Stored data:
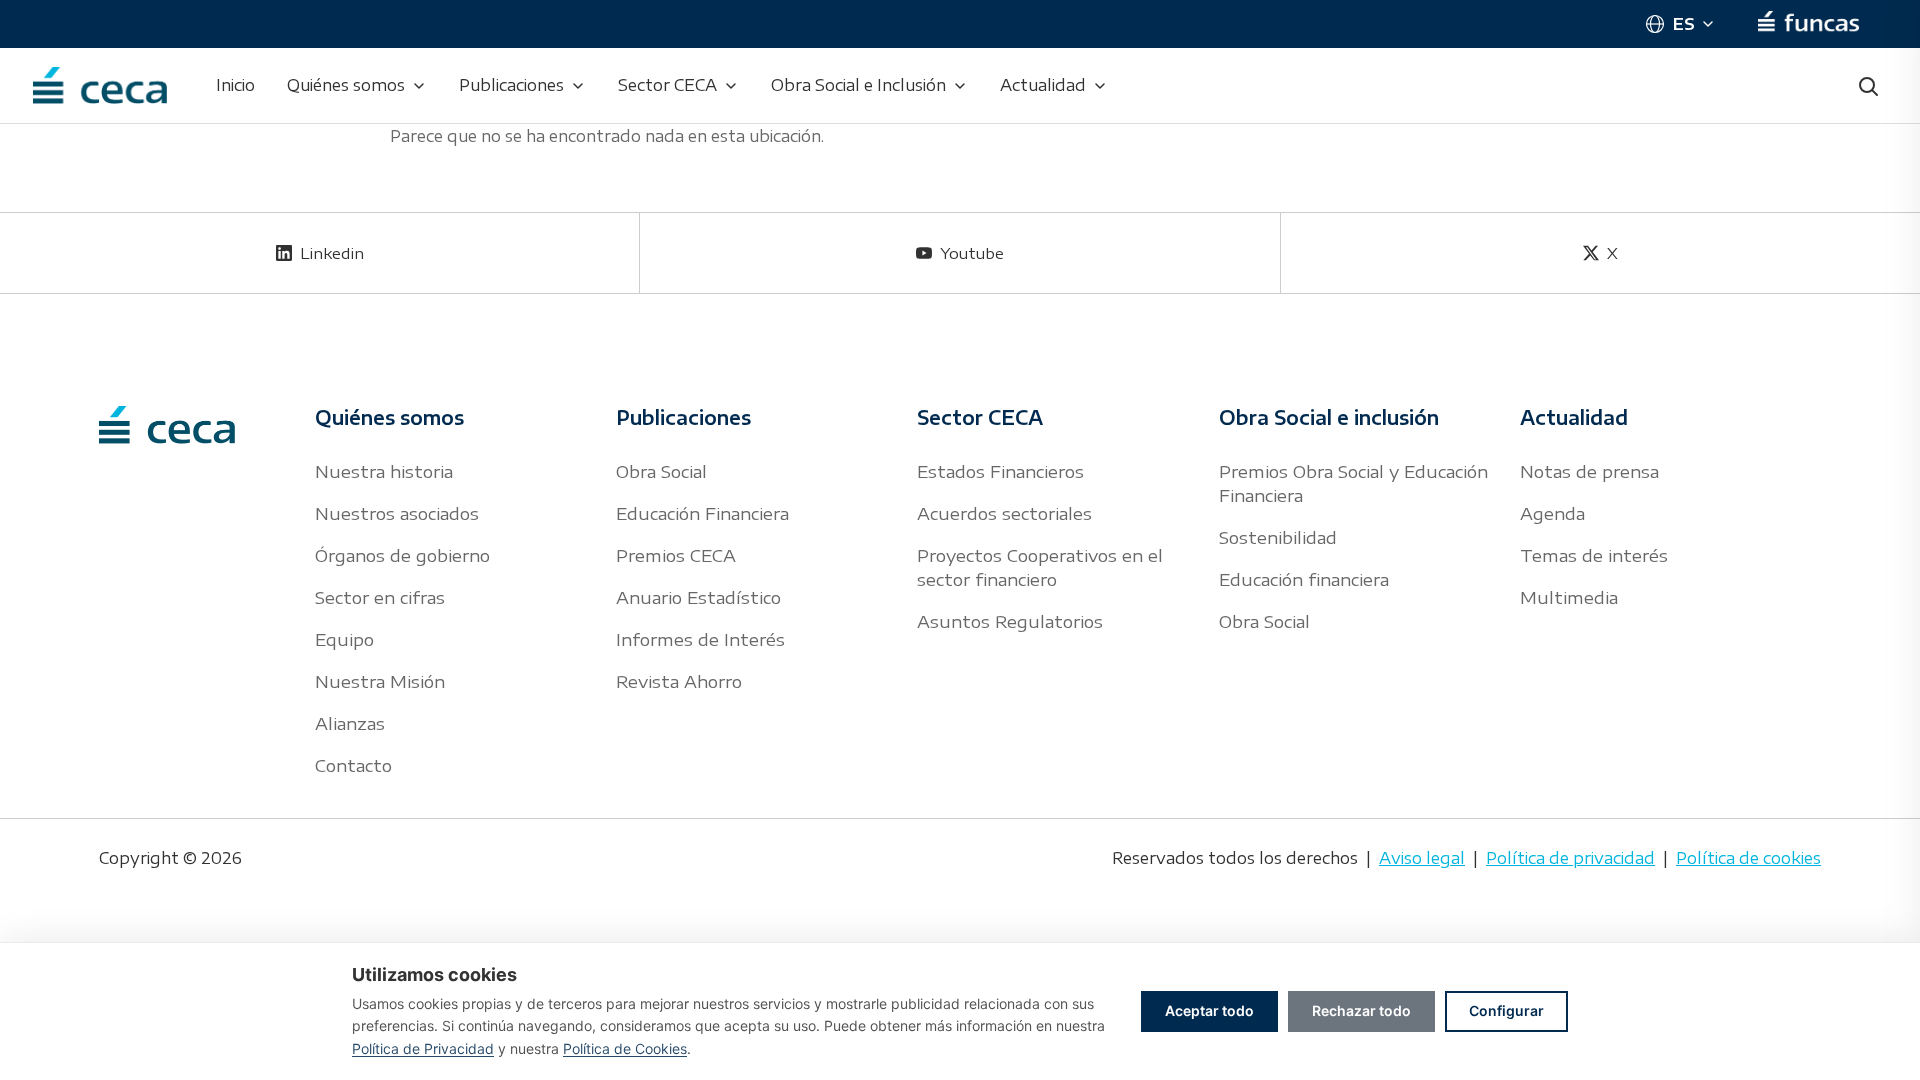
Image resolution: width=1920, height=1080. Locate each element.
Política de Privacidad (423, 1048)
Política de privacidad (1570, 858)
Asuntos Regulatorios (1010, 621)
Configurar (1506, 1010)
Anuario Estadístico (698, 597)
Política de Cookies (625, 1048)
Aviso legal (1422, 858)
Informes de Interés (700, 639)
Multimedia (1569, 597)
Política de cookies (1748, 858)
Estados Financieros (1000, 471)
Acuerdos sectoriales (1004, 513)
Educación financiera (1304, 579)
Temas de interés (1594, 555)
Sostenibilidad (1278, 537)
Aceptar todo (1209, 1010)
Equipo (344, 639)
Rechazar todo (1361, 1010)
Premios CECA (676, 555)
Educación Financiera (702, 513)
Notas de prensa (1589, 471)
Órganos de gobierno (402, 555)
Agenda (1552, 513)
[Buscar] (1868, 86)
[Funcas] (1808, 24)
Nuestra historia (384, 471)
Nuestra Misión (380, 681)
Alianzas (350, 723)
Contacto (353, 765)
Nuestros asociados (397, 513)
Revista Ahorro (679, 681)
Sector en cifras (380, 597)
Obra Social (661, 471)
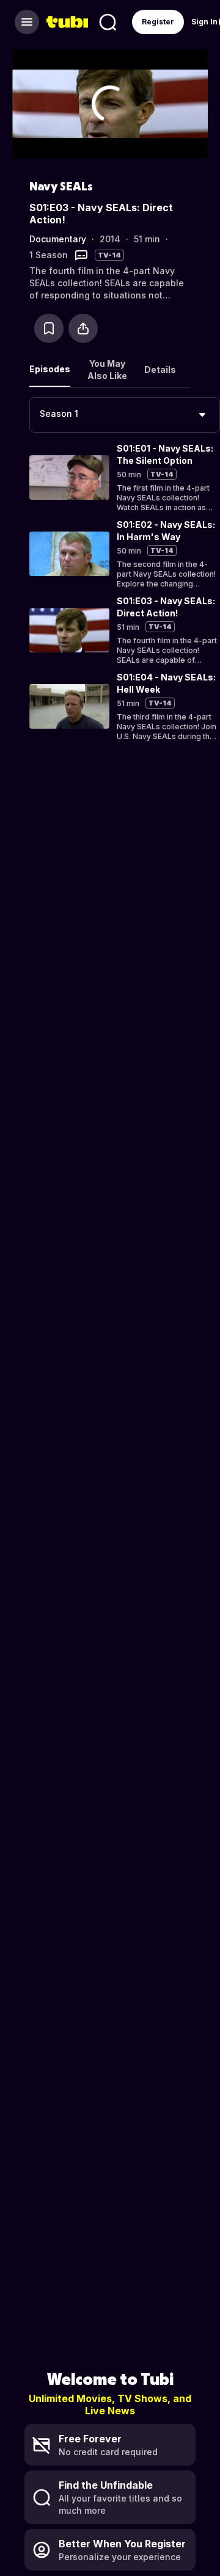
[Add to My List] (49, 328)
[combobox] (124, 415)
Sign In (204, 21)
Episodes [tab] (49, 369)
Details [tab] (160, 369)
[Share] (83, 328)
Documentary (57, 239)
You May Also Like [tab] (107, 369)
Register (158, 21)
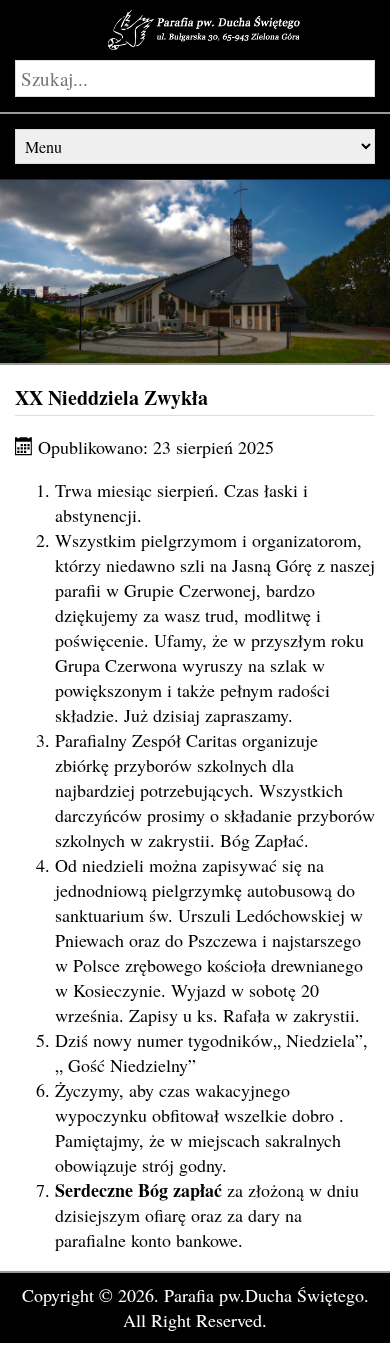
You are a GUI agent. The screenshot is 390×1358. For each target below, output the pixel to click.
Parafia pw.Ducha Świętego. (266, 1295)
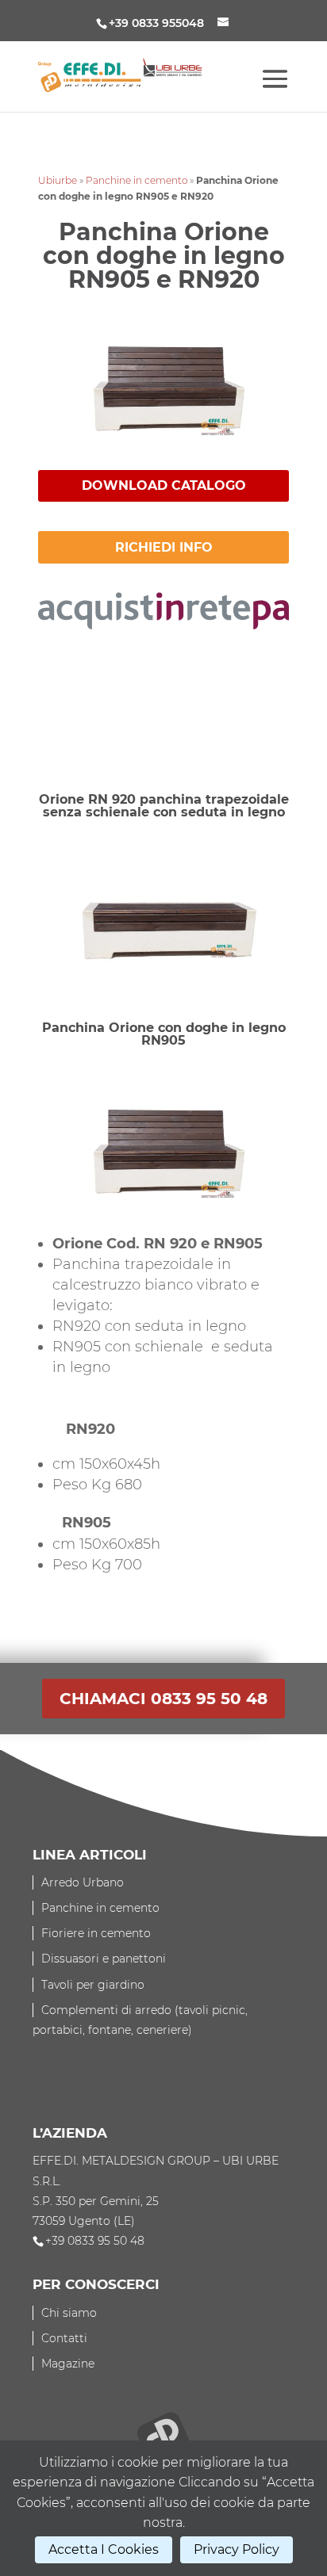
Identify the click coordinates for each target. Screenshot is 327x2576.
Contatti (64, 2338)
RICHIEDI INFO (164, 547)
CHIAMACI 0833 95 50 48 (163, 1698)
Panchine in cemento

| TASK |
Your answer must be an exact reproduction of all entries, containing no pictures.

| RESPONSE TO THE TASK |
Image resolution: width=1920, height=1080. Locate each element.
Política de Privacidad (423, 1048)
Política de privacidad (1570, 858)
Asuntos Regulatorios (1010, 621)
Configurar (1506, 1010)
Anuario Estadístico (698, 597)
Política de Cookies (625, 1048)
Aviso legal (1422, 858)
Informes de Interés (700, 639)
Multimedia (1569, 597)
Política de cookies (1748, 858)
Estados Financieros (1000, 471)
Acuerdos sectoriales (1004, 513)
Educación financiera (1304, 579)
Temas de interés (1594, 555)
Sostenibilidad (1278, 537)
Aceptar todo (1209, 1010)
Equipo (344, 639)
Rechazar todo (1361, 1010)
Premios CECA (676, 555)
Educación Financiera (702, 513)
Notas de prensa (1589, 471)
Órganos de gobierno (402, 555)
Agenda (1552, 513)
[Buscar] (1868, 86)
[Funcas] (1808, 24)
Nuestra historia (384, 471)
Nuestra Misión (380, 681)
Alianzas (350, 723)
Contacto (353, 765)
Nuestros asociados (397, 513)
Revista Ahorro (679, 681)
Sector en cifras (380, 597)
Obra Social (661, 471)
[Add to My List] (49, 328)
[combobox] (124, 415)
Sign In (204, 21)
Episodes [tab] (49, 369)
Details [tab] (160, 369)
[Share] (83, 328)
Documentary (57, 239)
You May Also Like [tab] (107, 369)
Register (158, 21)
You are a GUI agent. The screenshot is 390×1358. For each target below, output the pixel to click.
Parafia pw.Ducha Świętego. (266, 1295)
Identify the click coordinates for each target. Screenshot is 327x2576.
Contatti (64, 2338)
RICHIEDI INFO (164, 547)
CHIAMACI 0833 95 50 48 (163, 1698)
Panchine in cemento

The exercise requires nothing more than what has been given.